### Required actions:
**A.** Please quote the passage on multi-channel communications from "Multi-Channel Communications Today" to "not be linked.".
**B.** In the multi-channel communications passage, why is the web meeting in Teams recorded?

### Document excerpt:
Not to mention, the “parent” is often different as well. Communications today originate more and more from text, chat, or collaboration apps – each of which has the same capability to include embedded or linked files (including photos, videos, emojis, etc.). In modern communications today, you never know for sure where a conversation will start, what files it may include or where they may be located.

Multi-Channel Communications Today

Here’s one more wrinkle for you to consider: A single conversation may span multiple channels and they may or may not be linked.

Consider this hypothetical scenario: An employee sends an email to his boss with a link to an important report stored in Google Vault. When he doesn’t get an answer to the email, he reaches out to the boss via text to make sure she’s aware of the email and that it’s time sensitive and important. The boss may suggest opening a discussion in Slack among the team to obtain feedback, which may lead to a web meeting in Teams to further the discussion (which is recorded because a couple of team members can’t make the meeting). That could lead to additional discussions in Slack or via email in separate threads that tie to the overall discussion.

### Dataset section:
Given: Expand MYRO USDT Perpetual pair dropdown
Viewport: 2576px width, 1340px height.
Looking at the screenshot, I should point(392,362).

### Answers given:
**A.**
Multi-Channel Communications Today

Here’s one more wrinkle for you to consider: A single conversation may span multiple channels and they may or may not be linked.

**B.** The web meeting in Teams is recorded because a couple of team members can't make the meeting.